**Aim:**
List every line in the records below that contains the string "with". Case counts.

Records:

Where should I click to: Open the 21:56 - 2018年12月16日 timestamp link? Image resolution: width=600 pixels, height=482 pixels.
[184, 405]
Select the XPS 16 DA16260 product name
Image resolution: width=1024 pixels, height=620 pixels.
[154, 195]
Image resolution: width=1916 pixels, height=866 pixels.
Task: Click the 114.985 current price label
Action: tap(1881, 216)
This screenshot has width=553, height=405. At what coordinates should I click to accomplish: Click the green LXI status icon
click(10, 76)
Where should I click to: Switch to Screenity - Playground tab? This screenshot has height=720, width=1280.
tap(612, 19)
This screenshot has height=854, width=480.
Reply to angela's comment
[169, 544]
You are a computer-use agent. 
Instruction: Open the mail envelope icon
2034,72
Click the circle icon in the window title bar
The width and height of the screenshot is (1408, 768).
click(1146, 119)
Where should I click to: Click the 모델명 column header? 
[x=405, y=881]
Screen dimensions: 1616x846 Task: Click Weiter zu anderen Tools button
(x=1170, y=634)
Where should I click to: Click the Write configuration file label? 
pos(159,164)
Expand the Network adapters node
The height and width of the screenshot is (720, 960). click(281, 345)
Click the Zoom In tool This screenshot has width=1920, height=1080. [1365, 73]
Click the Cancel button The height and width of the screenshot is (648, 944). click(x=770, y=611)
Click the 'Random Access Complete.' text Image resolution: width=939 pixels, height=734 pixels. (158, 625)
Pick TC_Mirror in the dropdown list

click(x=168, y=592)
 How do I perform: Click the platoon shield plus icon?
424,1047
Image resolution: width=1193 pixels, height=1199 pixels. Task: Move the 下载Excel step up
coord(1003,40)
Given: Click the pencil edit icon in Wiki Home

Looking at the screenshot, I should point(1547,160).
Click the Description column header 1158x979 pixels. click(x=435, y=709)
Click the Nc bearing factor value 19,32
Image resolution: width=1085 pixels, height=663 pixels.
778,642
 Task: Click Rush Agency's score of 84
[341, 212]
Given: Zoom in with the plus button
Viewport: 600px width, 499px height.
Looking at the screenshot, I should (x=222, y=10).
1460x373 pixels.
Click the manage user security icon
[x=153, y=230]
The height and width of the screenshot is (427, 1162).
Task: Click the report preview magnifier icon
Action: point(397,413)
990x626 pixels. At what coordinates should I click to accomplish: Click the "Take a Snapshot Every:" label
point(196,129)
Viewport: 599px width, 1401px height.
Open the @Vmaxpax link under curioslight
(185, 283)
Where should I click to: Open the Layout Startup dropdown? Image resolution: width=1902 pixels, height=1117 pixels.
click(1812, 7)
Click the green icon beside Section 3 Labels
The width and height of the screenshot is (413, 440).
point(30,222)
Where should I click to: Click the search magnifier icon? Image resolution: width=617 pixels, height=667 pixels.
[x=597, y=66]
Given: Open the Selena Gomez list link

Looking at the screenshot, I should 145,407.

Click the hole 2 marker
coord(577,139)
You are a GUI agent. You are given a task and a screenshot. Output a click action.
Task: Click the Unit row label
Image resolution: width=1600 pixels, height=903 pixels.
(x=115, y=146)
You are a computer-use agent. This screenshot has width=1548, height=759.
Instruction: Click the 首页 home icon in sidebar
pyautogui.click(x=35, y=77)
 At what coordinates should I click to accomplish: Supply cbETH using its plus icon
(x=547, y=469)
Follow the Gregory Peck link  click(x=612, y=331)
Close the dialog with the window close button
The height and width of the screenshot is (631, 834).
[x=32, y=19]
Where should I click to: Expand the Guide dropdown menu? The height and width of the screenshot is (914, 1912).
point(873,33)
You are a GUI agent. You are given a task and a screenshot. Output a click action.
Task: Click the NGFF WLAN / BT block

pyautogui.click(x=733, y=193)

**Complete response:**
Given: Zoom in with the plus button
Close the dialog with the window close button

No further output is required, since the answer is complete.